Given a data matrix \( X \), we typically compute the covariance matrix to understand the variance in the data. The covariance matrix is defined as:

\[ \text{Cov}(X) = \frac{1}{m} X^T X \]

where each row of \( X \) represents a data point, and we have \( n \) features. The principal components are the eigenvectors of this covariance matrix. We use eigendecomposition to find:

\[ X^T X = P D P^T \]

where \( P \) contains the eigenvectors and \( D \) is a diagonal matrix of eigenvalues. The key insight is that SVD directly provides this decomposition.

2. Singular Value Decomposition (SVD)

The SVD of \( X \) is given by:

\[ X = U \Sigma V^T \]

Here:

\( U \) (left singular vectors) are the eigenvectors of \( X X^T \).
\( V \) (right singular vectors) are the eigenvectors of \( X^T X \).
\( \Sigma \) contains the singular values, which are related to the eigenvalues.

3. Relationship Between SVD and PCA

When performing PCA, we typically compute the eigenvectors of \( X^T X \). But from SVD, we know:

\[ X^T X = (U \Sigma V^T)^T (U \Sigma V^T) = V \Sigma^2 V^T \]

\[ PDP^T= V \Sigma^2 V^T \]

This shows that the columns of \( V \) are the eigenvectors of \( X^T X \), which means they are the principal components. Therefore, **SVD directly provides the principal components in \( V \)**.

4. Row-Stacked vs.
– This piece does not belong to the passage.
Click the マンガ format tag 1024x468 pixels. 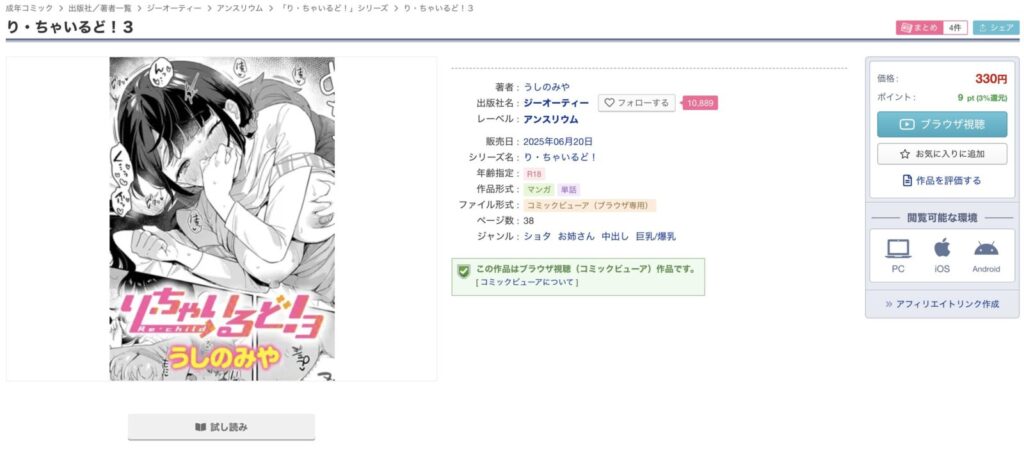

Column-Stacked Data

If the data is:

Row-stacked (each row is a data point), then the principal components are in **\( V \)**.
Column-stacked (each column is a data point), then the principal components are in **\( U \)**.

Conclusion

The SVD naturally gives us the principal components because it decomposes the data into a form where the right singular vectors correspond to the eigenvectors of the covariance matrix. This is why SVD is widely used in PCA and other dimensionality reduction techniques!